PROBLEM
Find the lines holding the string "browser" in the data, then copy all of them.

RECORD SET
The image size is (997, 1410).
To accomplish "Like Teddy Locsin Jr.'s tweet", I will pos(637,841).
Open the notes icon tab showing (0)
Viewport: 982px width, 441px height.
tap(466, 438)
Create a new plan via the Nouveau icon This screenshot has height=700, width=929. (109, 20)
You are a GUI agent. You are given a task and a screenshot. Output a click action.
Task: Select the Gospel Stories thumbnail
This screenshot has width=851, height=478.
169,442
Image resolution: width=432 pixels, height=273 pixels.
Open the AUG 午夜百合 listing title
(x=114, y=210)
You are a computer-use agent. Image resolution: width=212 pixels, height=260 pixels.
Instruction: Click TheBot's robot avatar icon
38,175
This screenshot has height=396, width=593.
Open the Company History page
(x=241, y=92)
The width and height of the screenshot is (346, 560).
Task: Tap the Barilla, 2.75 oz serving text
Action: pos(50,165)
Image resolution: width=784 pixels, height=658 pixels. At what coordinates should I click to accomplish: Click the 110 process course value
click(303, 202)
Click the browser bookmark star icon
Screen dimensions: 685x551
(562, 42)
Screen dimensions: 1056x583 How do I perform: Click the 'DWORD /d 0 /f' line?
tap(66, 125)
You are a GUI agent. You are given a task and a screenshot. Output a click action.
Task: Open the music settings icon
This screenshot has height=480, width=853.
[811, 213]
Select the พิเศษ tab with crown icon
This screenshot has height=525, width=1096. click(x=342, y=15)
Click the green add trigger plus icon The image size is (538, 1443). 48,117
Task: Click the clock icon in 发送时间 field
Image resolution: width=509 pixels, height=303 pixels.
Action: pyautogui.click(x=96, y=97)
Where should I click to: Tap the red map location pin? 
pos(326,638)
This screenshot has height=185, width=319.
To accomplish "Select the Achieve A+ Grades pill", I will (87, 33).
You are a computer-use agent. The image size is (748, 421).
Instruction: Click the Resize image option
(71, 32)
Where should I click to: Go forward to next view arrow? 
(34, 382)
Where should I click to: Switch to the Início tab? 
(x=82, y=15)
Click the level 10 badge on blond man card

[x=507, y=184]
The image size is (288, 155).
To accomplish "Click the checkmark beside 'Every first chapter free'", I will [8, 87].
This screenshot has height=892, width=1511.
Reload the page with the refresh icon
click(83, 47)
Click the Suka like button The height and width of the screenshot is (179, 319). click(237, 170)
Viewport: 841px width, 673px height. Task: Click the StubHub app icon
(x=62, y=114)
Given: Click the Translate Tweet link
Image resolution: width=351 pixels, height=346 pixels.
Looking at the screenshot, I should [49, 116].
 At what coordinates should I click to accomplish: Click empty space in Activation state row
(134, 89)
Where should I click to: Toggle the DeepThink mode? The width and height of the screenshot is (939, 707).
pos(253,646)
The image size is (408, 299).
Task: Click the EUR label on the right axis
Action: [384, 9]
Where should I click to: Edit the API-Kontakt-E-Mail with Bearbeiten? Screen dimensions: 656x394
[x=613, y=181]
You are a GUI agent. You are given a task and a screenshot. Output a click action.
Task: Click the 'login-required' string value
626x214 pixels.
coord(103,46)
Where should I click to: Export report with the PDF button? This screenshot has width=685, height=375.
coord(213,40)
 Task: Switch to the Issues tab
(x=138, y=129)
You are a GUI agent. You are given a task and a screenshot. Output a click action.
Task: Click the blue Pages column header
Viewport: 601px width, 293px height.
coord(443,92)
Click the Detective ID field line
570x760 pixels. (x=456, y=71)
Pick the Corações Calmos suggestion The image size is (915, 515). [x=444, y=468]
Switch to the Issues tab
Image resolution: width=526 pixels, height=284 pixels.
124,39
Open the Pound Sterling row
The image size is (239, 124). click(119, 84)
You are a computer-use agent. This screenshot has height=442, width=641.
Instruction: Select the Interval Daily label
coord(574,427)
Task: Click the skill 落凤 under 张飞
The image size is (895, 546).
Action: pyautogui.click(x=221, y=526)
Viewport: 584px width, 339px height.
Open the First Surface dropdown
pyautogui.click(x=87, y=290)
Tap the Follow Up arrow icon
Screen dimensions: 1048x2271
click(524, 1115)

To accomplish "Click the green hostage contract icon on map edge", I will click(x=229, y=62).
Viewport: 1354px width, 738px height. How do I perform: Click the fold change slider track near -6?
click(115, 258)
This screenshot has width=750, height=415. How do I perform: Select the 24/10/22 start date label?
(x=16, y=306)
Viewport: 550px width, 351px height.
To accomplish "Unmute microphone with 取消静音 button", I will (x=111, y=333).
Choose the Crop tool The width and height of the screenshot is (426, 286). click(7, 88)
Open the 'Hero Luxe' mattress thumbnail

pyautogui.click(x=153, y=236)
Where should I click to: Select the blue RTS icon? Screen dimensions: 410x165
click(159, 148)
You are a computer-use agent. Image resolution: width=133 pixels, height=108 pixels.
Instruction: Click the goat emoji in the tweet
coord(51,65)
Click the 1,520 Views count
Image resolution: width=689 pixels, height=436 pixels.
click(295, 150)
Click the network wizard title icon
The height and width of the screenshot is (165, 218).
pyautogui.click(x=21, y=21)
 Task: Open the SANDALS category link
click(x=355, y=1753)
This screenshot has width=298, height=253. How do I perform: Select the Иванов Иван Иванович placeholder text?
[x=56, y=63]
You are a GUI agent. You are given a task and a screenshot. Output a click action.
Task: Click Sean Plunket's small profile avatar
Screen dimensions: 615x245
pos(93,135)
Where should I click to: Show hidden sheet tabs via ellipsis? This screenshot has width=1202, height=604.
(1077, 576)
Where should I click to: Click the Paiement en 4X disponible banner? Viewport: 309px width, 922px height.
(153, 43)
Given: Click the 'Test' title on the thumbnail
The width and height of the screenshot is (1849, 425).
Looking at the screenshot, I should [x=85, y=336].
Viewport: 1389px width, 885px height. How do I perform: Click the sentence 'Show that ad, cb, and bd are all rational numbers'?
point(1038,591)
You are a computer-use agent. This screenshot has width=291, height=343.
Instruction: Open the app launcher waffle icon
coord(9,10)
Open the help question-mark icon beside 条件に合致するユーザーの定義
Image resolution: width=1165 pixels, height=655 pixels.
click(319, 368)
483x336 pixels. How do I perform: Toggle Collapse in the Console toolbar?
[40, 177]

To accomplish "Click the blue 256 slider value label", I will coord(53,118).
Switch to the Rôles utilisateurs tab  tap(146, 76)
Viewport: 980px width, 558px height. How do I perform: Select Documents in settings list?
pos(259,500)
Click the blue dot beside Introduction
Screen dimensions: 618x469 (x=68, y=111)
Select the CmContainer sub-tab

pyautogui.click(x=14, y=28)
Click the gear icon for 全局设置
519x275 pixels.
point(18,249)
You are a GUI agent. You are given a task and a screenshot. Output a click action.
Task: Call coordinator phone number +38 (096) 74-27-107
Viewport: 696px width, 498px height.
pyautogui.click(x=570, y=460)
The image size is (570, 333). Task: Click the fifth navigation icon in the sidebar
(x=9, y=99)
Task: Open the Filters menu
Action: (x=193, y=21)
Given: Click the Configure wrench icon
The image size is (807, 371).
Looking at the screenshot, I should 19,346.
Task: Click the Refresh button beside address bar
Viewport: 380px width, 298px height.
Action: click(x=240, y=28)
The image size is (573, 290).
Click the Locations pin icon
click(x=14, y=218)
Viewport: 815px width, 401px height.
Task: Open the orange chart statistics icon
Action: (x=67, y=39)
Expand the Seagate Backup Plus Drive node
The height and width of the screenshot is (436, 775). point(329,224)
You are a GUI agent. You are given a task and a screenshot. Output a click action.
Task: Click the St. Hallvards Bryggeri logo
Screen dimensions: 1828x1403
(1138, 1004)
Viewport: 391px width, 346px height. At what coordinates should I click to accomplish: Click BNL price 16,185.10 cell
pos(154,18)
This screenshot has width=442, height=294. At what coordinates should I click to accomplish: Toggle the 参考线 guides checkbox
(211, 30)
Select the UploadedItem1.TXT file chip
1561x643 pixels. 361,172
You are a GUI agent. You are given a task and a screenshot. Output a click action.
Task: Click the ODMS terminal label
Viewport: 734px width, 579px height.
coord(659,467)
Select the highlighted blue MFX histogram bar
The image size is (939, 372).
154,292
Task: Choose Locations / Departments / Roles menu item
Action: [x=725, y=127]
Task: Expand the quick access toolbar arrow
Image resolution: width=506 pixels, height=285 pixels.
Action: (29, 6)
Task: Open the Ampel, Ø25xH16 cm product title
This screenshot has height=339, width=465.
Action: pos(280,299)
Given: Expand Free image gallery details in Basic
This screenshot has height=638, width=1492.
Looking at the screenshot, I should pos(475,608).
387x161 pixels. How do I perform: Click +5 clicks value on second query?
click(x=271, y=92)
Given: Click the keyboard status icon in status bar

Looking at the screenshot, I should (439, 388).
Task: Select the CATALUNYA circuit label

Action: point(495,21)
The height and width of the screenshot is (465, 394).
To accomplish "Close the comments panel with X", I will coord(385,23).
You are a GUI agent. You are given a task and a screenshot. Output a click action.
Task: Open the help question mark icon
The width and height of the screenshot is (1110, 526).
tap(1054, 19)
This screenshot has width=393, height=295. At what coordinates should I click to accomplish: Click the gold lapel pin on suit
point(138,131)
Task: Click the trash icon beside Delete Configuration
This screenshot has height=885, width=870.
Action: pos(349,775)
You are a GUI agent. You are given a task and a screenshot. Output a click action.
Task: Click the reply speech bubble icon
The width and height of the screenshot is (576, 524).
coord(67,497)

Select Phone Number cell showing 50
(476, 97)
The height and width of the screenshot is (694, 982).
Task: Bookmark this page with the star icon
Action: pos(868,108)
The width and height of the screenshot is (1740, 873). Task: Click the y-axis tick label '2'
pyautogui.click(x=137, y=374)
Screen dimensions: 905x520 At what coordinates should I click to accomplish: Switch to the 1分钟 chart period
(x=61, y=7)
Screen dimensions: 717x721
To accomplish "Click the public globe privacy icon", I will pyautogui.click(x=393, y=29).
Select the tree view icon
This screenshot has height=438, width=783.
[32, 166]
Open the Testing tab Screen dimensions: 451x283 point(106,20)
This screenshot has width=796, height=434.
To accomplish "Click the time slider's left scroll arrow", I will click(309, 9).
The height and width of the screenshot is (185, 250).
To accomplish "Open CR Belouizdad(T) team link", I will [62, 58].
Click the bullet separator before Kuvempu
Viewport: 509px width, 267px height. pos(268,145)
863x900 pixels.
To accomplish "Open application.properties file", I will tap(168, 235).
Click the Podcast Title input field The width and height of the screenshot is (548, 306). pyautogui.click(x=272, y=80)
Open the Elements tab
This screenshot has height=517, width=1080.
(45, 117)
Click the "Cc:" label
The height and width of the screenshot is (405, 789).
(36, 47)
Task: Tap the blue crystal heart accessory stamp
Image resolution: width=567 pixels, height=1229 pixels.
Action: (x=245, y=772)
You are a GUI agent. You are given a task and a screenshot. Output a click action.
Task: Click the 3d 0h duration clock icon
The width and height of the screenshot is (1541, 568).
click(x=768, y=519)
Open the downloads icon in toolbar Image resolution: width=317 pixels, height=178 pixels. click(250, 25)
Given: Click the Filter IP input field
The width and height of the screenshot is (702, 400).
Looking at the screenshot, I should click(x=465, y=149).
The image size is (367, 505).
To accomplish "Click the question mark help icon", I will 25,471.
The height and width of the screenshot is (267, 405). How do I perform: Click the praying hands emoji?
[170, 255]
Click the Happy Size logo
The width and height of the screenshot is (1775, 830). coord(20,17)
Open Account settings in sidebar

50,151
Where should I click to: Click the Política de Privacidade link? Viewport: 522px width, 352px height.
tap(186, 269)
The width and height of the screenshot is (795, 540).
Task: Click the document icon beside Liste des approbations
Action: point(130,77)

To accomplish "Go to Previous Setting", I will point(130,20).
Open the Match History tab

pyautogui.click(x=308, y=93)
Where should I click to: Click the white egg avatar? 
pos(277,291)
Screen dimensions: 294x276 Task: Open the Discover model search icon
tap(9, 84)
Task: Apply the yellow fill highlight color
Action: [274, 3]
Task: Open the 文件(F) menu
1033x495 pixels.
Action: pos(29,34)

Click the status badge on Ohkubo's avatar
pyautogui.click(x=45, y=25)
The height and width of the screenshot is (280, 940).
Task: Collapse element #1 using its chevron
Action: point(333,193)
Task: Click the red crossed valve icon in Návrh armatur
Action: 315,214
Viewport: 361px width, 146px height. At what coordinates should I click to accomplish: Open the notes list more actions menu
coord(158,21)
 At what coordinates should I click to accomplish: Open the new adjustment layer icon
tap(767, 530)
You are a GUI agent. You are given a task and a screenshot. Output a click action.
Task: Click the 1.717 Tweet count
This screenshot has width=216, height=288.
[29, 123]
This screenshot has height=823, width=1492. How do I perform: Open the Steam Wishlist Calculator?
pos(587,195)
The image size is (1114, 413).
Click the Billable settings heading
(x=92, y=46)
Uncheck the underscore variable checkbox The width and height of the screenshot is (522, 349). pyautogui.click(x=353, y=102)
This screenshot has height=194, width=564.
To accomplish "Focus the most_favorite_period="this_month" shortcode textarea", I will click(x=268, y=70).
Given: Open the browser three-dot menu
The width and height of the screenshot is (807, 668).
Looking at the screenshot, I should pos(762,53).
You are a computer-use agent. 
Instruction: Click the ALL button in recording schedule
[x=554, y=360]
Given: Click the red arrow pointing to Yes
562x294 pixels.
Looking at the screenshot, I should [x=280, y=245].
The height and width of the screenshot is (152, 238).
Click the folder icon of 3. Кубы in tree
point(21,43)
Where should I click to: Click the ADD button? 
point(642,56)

COMPLETED EXERCISE
Click the browser bookmark star icon
Given: Open the browser three-dot menu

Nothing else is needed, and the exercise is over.